■ Exercise prompt
Filter the entries for lines with the word "computer".

━━━━━━━━━━━━━━━━

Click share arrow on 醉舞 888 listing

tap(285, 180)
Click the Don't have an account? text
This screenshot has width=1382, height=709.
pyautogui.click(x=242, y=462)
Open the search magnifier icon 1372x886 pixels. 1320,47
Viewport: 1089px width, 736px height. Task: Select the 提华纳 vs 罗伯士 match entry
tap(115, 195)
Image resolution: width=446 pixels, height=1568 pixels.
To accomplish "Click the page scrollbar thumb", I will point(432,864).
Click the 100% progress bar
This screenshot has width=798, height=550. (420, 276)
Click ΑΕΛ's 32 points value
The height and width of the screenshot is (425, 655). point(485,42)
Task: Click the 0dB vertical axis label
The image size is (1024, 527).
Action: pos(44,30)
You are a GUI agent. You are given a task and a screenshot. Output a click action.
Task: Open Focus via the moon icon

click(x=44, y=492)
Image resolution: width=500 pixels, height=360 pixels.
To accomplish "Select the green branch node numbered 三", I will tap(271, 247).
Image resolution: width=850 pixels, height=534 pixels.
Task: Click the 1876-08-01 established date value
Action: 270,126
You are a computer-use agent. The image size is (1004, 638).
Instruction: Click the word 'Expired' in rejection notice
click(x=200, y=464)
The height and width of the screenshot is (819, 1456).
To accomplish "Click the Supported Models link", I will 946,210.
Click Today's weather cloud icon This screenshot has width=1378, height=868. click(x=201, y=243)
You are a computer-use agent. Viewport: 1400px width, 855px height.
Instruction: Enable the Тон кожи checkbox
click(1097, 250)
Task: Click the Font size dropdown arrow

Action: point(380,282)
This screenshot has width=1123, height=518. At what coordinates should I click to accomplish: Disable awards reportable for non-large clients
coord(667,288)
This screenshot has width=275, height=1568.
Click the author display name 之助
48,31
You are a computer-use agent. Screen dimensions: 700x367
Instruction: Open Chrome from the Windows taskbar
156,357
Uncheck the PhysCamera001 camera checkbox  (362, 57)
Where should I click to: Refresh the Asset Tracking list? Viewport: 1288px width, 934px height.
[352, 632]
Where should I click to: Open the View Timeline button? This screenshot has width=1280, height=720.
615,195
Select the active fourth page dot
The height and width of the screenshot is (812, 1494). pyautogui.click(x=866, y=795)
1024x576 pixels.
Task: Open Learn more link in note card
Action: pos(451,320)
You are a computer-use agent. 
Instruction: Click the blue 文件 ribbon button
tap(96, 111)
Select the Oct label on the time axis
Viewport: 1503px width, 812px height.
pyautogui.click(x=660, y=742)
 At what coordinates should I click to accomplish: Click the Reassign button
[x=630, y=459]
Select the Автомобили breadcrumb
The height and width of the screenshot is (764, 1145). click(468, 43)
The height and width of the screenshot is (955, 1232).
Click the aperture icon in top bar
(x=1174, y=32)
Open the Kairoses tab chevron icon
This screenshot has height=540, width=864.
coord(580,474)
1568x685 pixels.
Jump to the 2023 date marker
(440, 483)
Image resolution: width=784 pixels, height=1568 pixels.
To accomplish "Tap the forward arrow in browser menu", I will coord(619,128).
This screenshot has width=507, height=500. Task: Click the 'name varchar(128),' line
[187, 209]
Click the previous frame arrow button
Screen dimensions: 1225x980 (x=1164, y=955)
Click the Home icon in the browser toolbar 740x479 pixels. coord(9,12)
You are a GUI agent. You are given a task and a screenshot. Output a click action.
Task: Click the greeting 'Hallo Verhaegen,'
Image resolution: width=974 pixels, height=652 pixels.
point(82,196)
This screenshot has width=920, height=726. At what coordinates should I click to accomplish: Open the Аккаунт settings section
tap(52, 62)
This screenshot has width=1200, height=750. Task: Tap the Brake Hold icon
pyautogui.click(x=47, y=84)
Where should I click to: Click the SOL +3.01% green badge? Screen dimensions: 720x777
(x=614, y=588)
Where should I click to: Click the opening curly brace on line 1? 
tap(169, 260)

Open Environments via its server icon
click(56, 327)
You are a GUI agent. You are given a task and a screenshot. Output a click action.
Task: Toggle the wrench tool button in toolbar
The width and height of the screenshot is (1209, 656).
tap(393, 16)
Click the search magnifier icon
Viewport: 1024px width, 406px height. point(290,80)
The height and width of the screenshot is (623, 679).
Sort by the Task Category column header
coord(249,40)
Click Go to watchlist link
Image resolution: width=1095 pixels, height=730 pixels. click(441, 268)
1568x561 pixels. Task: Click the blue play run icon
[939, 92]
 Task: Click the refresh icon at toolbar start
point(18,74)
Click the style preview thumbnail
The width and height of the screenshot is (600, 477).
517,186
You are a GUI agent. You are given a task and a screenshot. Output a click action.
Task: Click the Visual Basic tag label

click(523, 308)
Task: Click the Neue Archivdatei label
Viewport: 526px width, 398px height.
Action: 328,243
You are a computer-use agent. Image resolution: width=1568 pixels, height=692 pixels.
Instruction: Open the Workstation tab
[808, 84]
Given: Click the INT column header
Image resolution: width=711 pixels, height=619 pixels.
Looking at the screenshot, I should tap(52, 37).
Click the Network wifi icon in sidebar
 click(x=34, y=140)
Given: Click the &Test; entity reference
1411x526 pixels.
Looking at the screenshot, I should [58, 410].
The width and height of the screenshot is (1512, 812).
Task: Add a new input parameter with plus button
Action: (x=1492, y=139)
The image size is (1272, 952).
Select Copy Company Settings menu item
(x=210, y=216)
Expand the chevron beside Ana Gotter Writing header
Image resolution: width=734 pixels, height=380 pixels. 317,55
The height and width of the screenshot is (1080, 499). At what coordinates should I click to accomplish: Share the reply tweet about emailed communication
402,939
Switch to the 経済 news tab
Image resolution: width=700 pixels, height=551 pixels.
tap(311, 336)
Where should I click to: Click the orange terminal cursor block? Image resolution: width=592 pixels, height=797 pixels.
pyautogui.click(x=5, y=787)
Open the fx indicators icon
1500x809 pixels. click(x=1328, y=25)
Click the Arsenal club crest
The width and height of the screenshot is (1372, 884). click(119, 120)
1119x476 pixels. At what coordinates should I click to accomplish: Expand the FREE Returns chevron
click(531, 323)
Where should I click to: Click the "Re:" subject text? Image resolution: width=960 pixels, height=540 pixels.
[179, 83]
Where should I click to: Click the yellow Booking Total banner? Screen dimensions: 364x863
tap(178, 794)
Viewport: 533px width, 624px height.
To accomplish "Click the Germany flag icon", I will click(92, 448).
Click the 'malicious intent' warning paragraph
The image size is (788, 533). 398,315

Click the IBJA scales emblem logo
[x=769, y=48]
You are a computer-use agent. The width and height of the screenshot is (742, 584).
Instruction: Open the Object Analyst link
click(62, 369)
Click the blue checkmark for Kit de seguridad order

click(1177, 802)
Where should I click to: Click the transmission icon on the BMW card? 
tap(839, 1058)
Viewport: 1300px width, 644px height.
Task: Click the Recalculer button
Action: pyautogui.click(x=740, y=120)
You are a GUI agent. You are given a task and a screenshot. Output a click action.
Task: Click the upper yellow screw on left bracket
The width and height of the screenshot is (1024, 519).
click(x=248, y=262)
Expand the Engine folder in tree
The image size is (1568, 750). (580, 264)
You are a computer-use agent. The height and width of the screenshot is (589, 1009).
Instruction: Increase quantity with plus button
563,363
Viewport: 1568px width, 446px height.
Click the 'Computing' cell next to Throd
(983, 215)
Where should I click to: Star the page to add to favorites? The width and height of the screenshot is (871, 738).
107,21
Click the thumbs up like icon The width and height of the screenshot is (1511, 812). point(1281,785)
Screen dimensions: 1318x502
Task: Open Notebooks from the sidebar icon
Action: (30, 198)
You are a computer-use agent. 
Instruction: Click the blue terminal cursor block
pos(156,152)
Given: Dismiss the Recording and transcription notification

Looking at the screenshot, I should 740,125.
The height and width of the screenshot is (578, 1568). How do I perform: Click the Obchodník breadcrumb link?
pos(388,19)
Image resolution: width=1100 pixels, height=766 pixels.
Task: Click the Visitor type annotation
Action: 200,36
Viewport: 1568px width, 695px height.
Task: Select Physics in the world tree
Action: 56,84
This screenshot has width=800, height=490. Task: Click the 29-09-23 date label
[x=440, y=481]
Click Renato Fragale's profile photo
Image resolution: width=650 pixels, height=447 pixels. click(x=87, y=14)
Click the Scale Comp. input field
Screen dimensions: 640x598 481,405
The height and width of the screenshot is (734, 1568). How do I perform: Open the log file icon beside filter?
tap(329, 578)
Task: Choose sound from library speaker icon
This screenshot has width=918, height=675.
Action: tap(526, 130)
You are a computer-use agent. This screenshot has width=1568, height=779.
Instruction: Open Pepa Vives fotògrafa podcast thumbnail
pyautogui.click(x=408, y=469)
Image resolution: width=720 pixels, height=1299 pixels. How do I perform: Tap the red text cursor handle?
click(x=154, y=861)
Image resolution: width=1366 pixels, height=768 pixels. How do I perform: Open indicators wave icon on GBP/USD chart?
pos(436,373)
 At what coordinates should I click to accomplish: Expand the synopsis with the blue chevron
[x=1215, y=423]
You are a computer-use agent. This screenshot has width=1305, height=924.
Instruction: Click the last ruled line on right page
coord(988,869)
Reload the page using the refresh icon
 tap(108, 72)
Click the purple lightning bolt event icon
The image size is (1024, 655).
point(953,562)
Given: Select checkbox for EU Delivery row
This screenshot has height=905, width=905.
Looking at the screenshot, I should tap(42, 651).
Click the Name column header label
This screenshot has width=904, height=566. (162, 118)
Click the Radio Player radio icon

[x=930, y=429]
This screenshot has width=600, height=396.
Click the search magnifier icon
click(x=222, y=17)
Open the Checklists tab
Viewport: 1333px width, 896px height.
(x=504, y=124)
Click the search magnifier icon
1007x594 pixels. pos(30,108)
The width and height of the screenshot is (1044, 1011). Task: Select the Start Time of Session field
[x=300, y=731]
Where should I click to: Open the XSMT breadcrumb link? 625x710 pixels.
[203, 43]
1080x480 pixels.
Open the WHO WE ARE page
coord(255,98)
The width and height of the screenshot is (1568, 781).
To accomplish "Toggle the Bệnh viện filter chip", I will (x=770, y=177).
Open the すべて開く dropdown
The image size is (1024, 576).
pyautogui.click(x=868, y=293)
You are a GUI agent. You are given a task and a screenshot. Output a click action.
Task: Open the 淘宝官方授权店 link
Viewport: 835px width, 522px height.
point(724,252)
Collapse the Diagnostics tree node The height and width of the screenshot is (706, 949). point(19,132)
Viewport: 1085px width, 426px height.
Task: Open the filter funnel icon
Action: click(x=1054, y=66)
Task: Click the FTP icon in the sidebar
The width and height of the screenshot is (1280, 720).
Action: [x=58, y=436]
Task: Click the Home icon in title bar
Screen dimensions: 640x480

━━━━━━━━━━━━━━━━

■ Exercise output
You are a computer-use agent. The image size is (1004, 638).
You are a computer-use agent. Viewport: 1400px width, 855px height.
You are a computer-use agent. Screen dimensions: 700x367
You are a computer-use agent. 
You are a computer-use agent. Image resolution: width=1568 pixels, height=692 pixels.
You are a computer-use agent. The width and height of the screenshot is (742, 584).
You are a computer-use agent. The height and width of the screenshot is (589, 1009).
You are a computer-use agent. 
You are a computer-use agent. This screenshot has width=1568, height=779.
You are a computer-use agent. This screenshot has width=1305, height=924.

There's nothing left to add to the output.